» **INSTRUCTION**
Return, word for word, the lines of the material from the line containing "Given: Open the" through the end of the material, leaving out the pictures.

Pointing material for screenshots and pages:
▬▬▬▬▬▬▬▬▬▬

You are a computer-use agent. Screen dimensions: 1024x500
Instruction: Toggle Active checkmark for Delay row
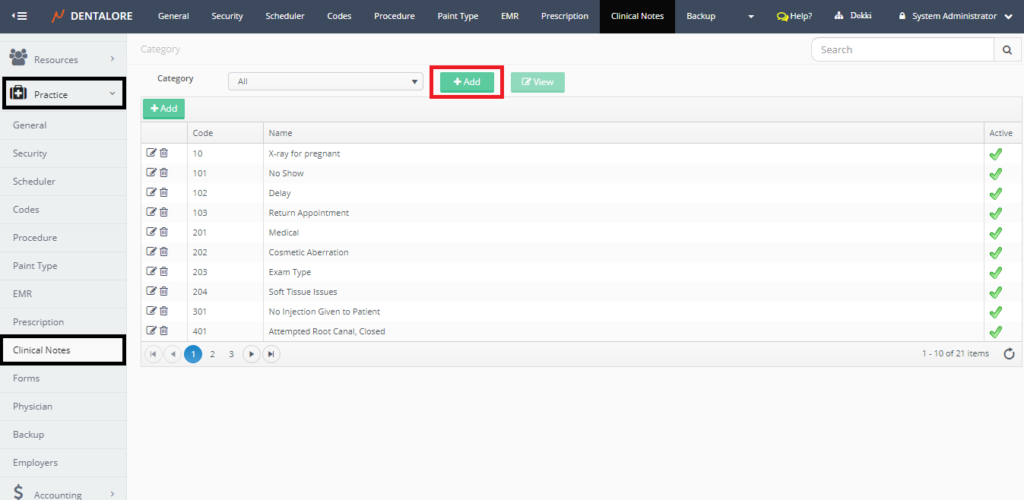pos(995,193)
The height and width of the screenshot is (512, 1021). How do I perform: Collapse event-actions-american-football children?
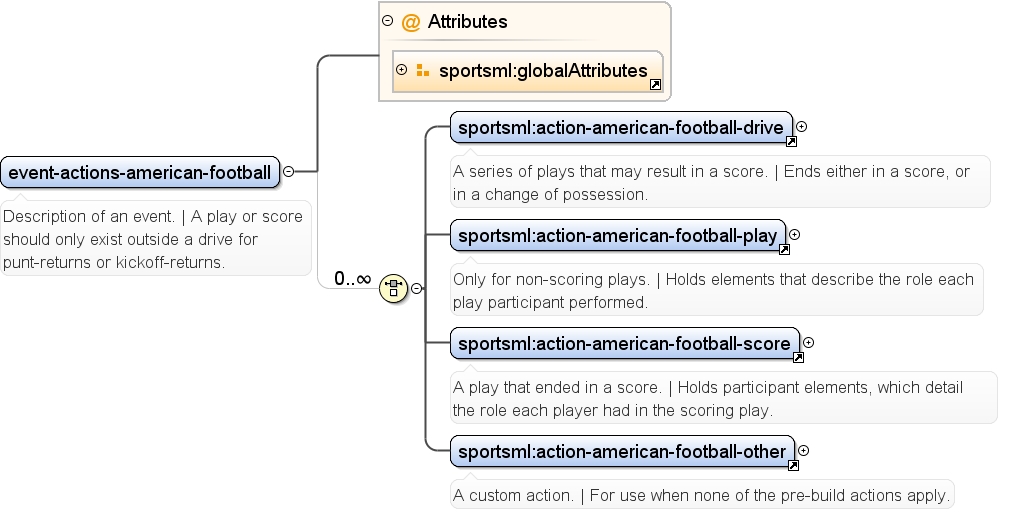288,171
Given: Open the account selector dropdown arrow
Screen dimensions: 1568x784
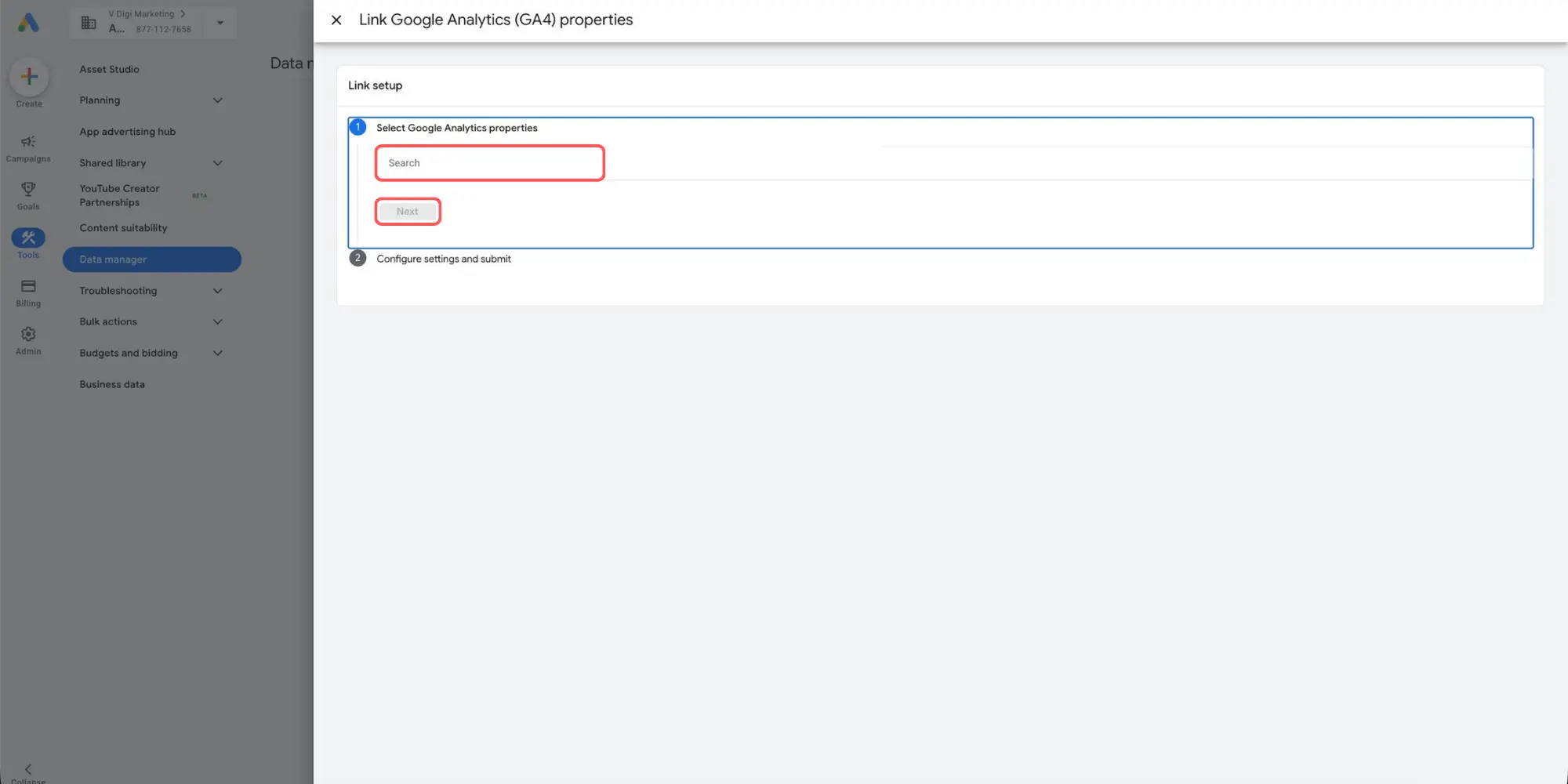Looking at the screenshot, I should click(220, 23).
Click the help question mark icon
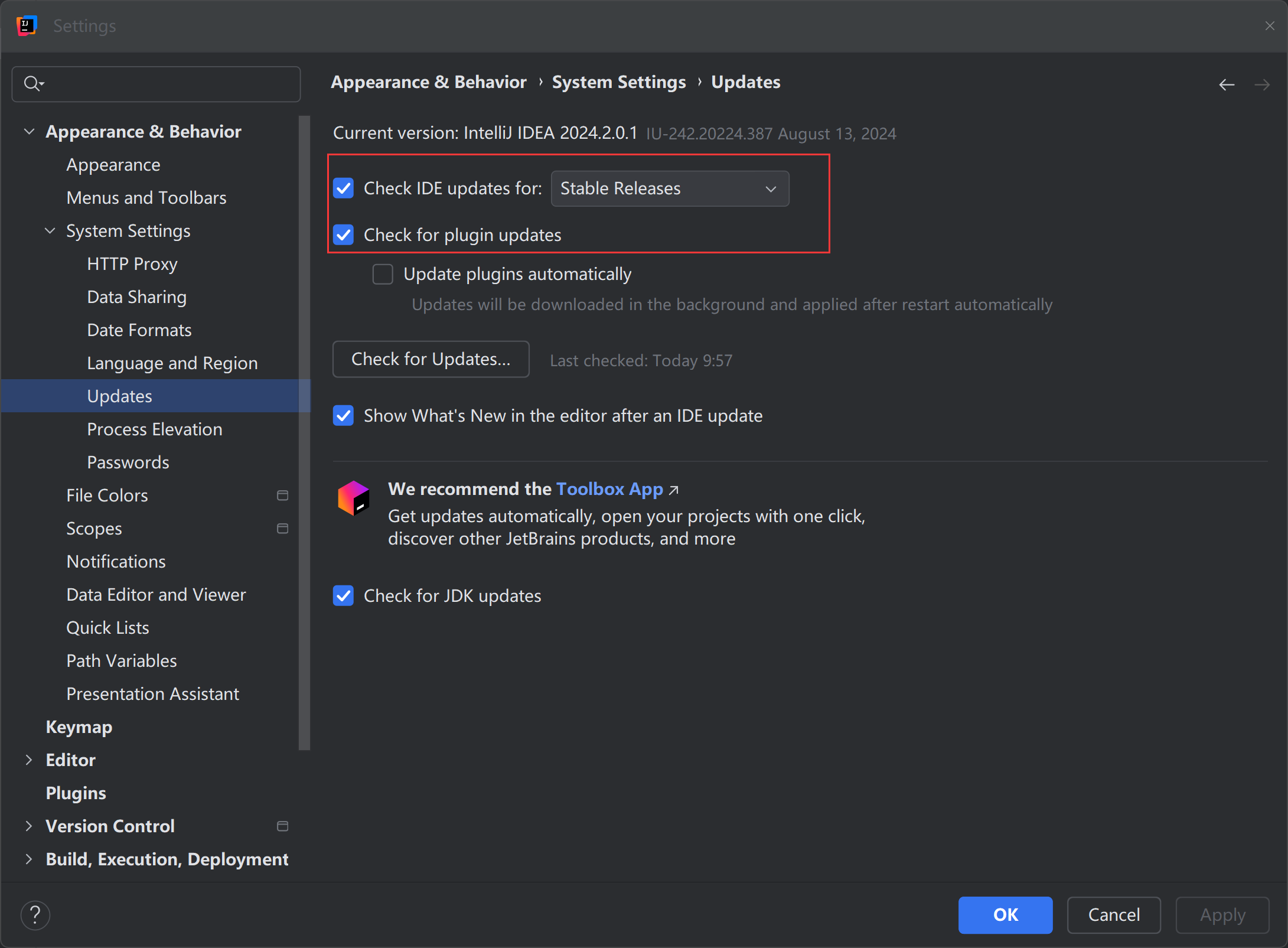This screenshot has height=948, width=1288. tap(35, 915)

▬▬▬▬▬▬▬▬▬▬

» **TASK RESULT**
Given: Open the account selector dropdown arrow
Screen dimensions: 1568x784
Looking at the screenshot, I should click(220, 23).
Click the help question mark icon
This screenshot has height=948, width=1288. tap(35, 915)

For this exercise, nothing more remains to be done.